Exercise requirements:
Please output the data below exactly as given, starting at its first line and stopping after the line that contains "Task: Open the vRealize".

_ _ _ _ _ _ _

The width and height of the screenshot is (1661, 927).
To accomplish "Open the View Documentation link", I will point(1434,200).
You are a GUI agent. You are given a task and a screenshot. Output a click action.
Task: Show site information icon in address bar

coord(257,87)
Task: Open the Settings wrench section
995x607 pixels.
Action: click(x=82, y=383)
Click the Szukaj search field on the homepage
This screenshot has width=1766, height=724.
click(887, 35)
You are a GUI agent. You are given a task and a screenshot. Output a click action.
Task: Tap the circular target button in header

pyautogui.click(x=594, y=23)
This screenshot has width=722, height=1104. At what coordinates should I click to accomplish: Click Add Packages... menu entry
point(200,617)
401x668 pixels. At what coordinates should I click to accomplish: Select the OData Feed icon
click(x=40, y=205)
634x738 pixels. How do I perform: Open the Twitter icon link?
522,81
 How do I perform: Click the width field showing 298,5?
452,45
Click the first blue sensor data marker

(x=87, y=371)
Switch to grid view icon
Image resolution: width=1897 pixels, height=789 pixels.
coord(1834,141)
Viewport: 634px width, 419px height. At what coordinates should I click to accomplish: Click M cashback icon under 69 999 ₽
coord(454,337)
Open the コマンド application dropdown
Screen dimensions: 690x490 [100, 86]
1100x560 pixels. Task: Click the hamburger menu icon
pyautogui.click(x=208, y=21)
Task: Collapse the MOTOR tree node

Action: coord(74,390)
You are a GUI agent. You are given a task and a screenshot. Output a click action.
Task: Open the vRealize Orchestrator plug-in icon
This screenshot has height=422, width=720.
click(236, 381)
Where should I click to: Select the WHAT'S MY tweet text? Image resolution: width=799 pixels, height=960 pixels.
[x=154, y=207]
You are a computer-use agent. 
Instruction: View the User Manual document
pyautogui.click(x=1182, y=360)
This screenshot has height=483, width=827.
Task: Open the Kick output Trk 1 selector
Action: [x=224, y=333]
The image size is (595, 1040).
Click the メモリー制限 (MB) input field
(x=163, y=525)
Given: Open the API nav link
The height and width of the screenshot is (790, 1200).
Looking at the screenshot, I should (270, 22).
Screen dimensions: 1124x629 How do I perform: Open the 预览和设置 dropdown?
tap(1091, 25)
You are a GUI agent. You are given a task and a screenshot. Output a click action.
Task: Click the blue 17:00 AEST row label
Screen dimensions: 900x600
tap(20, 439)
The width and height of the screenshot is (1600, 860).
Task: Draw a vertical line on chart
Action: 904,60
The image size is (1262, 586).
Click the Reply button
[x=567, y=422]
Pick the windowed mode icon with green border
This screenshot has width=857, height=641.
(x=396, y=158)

_ _ _ _ _ _ _

Result of the exercise:
The width and height of the screenshot is (1661, 927).
To accomplish "Open the View Documentation link", I will point(1434,200).
You are a GUI agent. You are given a task and a screenshot. Output a click action.
Task: Show site information icon in address bar

coord(257,87)
Task: Open the Settings wrench section
995x607 pixels.
Action: click(x=82, y=383)
Click the Szukaj search field on the homepage
This screenshot has width=1766, height=724.
click(887, 35)
You are a GUI agent. You are given a task and a screenshot. Output a click action.
Task: Tap the circular target button in header

pyautogui.click(x=594, y=23)
This screenshot has width=722, height=1104. At what coordinates should I click to accomplish: Click Add Packages... menu entry
point(200,617)
401x668 pixels. At what coordinates should I click to accomplish: Select the OData Feed icon
click(x=40, y=205)
634x738 pixels. How do I perform: Open the Twitter icon link?
522,81
 How do I perform: Click the width field showing 298,5?
452,45
Click the first blue sensor data marker

(x=87, y=371)
Switch to grid view icon
Image resolution: width=1897 pixels, height=789 pixels.
coord(1834,141)
Viewport: 634px width, 419px height. At what coordinates should I click to accomplish: Click M cashback icon under 69 999 ₽
coord(454,337)
Open the コマンド application dropdown
Screen dimensions: 690x490 [100, 86]
1100x560 pixels. Task: Click the hamburger menu icon
pyautogui.click(x=208, y=21)
Task: Collapse the MOTOR tree node

Action: coord(74,390)
You are a GUI agent. You are given a task and a screenshot. Output a click action.
Task: Open the vRealize Orchestrator plug-in icon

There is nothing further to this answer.